Throughout, mobile and internet connectivity have been drivers for economic growth, and Southwood argues that telecoms were central to a “shift to a different kind of investment” on the continent, away from extraction and exportation of natural resources.
Price shifts
There was investment based on the promise of African consumers, and the services they would need to improve their lives.
Bringing down prices has been central to much of the communications revolution – first for a subscription, then for a phone and airtime, and later for data bundles.
As prices did reduce, either as handset manufacturers brought out more affordable versions, or fibre connectivity drove down data costs, the aspirational nature of having a phone remained constant.
Along the way, newfound connectivity transformed many lives through services such as mobile money and the financial ecosystems it created. Meanwhile, the explosion of digital media kept people informed and entertained in new ways.
Human behaviour vs technology
And yet a theme running through Southwood’s book is, as he puts it, “the rate of changing human behaviours is far slower than the introduction of technologies”. An illustration of this is the ongoing disparity between the number of people who have a mobile phone subscription, and those who actually use it on a regular basis, particularly for data.
According to the GSMA, 49% of Sub-Saharan Africans can access the internet but don’t.
Bringing down prices has been central to much of the communications revolution.”
A similar issue is faced by mobile money, barring a few big players, notably Safaricom’s M-Pesa which was funded by UK aid.
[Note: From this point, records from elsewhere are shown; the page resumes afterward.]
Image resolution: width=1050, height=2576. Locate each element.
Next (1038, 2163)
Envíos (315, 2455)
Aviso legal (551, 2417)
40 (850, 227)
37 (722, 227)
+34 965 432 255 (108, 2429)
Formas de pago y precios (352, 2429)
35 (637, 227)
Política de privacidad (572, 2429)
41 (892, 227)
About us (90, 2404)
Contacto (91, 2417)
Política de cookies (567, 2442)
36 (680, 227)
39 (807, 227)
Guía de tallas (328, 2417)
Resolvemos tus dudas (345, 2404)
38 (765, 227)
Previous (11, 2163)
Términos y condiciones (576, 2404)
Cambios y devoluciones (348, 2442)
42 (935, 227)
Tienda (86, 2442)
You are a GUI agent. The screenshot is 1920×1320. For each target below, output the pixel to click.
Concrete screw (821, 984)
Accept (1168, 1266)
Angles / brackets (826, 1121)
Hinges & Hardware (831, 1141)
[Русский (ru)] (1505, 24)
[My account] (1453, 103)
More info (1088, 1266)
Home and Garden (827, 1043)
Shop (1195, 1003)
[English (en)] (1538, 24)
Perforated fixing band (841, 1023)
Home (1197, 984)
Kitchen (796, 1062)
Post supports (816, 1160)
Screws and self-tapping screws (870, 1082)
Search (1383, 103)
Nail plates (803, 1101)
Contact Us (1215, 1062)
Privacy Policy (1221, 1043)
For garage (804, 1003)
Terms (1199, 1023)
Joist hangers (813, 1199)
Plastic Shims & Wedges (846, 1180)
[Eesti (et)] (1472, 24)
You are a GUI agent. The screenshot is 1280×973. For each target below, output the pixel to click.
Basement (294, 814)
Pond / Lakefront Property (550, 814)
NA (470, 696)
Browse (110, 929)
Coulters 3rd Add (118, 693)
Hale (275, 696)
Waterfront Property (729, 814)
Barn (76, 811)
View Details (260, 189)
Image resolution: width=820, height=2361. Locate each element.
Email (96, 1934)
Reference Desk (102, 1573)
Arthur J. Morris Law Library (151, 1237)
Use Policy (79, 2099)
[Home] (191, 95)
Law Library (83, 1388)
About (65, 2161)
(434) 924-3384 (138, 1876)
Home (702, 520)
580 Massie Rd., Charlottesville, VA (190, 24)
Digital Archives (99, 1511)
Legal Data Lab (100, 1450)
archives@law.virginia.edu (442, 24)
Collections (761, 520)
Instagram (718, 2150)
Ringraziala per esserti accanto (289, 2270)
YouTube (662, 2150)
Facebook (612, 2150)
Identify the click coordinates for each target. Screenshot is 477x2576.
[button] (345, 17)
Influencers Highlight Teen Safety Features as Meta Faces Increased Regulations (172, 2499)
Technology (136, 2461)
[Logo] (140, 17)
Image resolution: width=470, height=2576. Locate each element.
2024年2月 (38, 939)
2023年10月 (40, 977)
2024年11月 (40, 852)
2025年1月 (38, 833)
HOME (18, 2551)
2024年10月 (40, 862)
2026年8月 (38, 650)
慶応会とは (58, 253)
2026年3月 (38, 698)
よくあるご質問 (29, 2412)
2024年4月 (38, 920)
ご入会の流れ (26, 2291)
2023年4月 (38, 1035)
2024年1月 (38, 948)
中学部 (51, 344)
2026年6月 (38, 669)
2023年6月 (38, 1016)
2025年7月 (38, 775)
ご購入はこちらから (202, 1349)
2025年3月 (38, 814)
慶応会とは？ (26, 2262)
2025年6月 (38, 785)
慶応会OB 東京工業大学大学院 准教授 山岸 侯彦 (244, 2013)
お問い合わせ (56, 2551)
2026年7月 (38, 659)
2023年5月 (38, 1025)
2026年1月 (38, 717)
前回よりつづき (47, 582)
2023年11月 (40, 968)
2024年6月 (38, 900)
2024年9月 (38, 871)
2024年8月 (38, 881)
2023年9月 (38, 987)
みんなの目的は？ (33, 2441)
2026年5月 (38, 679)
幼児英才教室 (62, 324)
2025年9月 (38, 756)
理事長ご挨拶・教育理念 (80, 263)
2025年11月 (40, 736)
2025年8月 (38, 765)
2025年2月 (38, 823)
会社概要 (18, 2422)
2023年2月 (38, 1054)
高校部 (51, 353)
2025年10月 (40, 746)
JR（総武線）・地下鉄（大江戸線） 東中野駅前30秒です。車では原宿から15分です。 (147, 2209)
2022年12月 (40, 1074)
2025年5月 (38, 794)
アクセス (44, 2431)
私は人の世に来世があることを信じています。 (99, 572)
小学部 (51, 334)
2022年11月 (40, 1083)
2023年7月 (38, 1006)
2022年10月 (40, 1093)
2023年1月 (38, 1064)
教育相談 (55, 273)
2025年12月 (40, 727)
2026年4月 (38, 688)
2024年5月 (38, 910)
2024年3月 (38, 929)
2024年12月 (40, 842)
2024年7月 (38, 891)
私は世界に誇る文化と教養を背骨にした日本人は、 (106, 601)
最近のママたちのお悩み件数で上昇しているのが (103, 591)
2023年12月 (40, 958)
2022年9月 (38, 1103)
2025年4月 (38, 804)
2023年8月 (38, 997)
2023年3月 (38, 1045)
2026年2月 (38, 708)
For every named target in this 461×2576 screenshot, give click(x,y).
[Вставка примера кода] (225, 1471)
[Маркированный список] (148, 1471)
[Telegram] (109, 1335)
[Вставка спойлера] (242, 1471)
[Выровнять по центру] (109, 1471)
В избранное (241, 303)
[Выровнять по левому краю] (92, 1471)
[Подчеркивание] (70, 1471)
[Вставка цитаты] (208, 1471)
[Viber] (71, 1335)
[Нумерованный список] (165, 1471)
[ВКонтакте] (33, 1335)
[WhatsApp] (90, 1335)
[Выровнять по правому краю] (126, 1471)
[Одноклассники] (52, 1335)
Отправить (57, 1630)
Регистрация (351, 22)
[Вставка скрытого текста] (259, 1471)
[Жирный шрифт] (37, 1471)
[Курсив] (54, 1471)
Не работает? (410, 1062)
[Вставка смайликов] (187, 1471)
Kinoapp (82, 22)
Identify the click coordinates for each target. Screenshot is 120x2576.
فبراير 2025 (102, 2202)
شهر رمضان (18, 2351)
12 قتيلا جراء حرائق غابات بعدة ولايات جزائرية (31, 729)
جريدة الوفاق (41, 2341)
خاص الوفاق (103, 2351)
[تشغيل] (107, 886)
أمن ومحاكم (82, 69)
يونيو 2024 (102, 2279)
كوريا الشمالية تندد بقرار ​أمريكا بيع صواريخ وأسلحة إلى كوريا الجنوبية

By 2020, there were 548 million registered mobile money accounts in sub-Saharan Africa, but only 159 million – less than a third – were active.
He identifies a number of key issues holding back the wider take-up of communications, including:
- Poor education and literacy: less-educated potential internet users have more trouble imagining how they would use it;
- Language barriers: a paucity of services available in local languages countries also hinders wider take-up;
- Connectivity remains centred on urban areas, with many who live a few kilometres outside them struggling for data coverage.
Meanwhile, those with a connection have tapped into new opportunities. As Africa’s cybercafes gave way to digital incubators, Africa’s start-up ecosystem flourished.
Disrupting the market
Investment in African start-ups rose from $186 million in 2015 to $701 million in 2020, the majority pouring into South Africa, Kenya and Nigeria.
These start-ups are part of a new way of imagining the continent, the impact of which on young Africans Southwood says “cannot be overestimated”.
Yet, while some of the emerging companies have aimed to disrupt their markets, he questions how innovative many of them really are: “Many African start-ups simply aim to produce knock-offs of European ideas in the hope that they will be acquired, or invested in.”
One reason is that Africa’s start-up ecosystem is dominated by young men, many with little actual business experience, who struggle to convince potential investors to part with their cash.
Meanwhile, the proportion of African smartphone users willing to download apps and actually use them remains small.
One route to scaling up is to try a multi-country approach, but Southwood suggests few digital start-ups currently have sufficient knowledge of markets outside their own to create a real pan-African success story.
Despite this, there’s little doubt that the new connectivity has changed the lives of millions of Africans.
As the continent’s younger generations of digital natives begin to take positions of power in the coming years, it will be their turn to write new chapters in this ongoing revolution.